What lines below hold the string "computer"? Copy them all.

+++ Given data +++

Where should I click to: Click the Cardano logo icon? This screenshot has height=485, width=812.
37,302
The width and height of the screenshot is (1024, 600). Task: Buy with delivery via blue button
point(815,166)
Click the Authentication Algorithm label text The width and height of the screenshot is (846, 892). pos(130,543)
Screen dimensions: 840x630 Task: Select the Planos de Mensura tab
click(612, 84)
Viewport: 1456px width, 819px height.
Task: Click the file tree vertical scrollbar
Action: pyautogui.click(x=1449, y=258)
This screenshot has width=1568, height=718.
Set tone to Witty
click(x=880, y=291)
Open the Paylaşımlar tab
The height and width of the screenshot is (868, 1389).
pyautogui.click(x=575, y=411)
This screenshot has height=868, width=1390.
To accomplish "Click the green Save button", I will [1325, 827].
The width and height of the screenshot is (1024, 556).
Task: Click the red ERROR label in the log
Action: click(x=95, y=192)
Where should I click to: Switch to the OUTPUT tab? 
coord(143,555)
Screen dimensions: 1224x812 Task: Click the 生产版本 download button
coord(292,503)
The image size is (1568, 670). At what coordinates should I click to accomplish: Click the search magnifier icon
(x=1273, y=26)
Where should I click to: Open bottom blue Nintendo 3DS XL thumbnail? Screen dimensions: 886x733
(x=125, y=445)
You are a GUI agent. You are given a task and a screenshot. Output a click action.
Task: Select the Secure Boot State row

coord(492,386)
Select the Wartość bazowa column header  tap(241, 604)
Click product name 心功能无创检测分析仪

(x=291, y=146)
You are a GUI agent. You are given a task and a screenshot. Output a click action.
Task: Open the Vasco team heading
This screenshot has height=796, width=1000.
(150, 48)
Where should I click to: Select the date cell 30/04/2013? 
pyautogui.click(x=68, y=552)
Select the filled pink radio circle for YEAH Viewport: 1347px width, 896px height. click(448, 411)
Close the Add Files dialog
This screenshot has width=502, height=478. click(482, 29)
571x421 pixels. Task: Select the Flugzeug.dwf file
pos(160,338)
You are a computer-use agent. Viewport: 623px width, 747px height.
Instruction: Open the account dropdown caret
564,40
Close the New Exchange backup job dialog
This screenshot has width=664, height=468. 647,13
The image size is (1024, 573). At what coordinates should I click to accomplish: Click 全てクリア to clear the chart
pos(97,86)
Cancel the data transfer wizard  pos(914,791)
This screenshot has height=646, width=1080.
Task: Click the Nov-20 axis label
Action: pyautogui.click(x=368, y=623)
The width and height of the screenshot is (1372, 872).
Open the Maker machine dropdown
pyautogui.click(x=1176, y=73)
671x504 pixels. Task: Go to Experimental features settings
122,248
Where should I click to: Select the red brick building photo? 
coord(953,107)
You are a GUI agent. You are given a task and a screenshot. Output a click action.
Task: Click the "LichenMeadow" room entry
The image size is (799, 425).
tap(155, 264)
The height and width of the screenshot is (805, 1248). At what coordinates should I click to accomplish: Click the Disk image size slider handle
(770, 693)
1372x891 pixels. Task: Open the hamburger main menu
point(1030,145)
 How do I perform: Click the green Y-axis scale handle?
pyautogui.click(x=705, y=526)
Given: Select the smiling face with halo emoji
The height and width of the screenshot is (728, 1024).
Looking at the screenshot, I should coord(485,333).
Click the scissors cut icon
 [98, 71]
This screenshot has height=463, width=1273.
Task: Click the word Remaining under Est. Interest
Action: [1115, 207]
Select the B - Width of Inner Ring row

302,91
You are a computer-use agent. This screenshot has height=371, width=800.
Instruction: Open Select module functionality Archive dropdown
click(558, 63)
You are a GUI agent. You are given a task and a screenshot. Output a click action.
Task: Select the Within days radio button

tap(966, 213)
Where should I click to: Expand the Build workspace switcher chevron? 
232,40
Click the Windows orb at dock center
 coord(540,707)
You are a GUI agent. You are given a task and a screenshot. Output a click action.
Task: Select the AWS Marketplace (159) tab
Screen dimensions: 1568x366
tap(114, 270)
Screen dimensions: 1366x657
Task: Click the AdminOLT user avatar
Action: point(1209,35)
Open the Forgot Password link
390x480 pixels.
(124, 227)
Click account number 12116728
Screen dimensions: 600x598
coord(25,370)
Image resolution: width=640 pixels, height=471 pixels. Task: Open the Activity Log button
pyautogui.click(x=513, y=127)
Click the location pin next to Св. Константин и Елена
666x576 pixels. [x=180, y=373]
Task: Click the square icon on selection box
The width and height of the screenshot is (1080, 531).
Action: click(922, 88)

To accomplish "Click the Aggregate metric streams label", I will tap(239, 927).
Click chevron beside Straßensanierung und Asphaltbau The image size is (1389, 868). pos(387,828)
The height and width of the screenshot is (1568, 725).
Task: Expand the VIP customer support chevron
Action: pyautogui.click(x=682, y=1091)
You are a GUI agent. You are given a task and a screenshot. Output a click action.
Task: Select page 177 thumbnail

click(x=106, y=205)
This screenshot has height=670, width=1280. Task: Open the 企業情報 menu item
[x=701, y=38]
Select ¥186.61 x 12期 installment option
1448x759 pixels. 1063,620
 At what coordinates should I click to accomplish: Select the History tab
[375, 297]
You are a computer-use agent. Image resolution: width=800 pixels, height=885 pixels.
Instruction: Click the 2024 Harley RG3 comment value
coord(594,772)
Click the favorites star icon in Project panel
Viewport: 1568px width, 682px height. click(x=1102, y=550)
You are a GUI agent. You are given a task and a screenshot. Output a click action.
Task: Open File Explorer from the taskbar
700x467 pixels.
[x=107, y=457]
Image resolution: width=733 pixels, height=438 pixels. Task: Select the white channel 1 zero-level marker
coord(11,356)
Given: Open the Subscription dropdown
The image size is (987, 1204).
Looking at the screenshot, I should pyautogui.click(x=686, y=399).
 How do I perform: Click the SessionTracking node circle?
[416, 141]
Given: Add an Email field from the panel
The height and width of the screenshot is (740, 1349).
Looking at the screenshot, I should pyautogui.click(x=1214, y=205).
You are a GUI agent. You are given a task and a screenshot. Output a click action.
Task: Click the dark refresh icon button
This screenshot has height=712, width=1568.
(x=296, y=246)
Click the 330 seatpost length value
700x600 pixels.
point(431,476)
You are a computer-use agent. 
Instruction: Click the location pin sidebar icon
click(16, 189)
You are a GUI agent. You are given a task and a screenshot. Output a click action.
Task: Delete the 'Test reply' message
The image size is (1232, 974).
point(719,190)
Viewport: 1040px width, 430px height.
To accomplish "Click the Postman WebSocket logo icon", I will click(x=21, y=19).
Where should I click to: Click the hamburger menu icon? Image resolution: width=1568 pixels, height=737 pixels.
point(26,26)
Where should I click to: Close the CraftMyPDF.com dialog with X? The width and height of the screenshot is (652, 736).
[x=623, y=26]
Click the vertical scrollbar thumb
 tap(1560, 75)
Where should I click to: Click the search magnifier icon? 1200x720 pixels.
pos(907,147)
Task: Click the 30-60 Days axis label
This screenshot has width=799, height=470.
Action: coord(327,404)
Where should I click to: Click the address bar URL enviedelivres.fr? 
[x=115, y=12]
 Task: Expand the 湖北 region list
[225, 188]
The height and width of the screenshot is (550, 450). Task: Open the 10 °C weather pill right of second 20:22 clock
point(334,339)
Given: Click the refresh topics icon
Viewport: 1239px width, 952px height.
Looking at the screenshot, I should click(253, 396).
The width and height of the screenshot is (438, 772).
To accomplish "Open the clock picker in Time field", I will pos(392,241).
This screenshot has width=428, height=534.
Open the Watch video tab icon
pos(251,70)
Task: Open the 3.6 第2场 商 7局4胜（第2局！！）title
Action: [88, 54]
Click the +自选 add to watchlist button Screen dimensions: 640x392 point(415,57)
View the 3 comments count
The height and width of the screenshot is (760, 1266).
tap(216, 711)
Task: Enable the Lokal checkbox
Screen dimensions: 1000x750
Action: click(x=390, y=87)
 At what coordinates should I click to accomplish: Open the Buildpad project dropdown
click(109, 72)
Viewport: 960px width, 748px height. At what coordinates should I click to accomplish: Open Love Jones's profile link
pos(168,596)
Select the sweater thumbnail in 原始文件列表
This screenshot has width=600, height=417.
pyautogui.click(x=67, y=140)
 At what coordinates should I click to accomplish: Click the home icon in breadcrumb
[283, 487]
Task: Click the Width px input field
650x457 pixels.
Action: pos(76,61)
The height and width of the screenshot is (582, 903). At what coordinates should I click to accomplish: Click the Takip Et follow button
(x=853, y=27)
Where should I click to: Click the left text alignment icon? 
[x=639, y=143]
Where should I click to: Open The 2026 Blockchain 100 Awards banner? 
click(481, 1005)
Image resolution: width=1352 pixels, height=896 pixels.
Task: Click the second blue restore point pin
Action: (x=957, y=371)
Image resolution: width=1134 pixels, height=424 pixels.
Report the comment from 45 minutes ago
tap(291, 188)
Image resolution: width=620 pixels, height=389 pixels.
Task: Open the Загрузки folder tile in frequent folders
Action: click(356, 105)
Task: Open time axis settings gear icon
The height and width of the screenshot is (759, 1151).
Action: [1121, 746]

+++

Reply:
You are a computer-use agent. Viewport: 623px width, 747px height.
You are a computer-use agent. This screenshot has height=371, width=800.
You are a computer-use agent. Image resolution: width=800 pixels, height=885 pixels.
You are a computer-use agent. 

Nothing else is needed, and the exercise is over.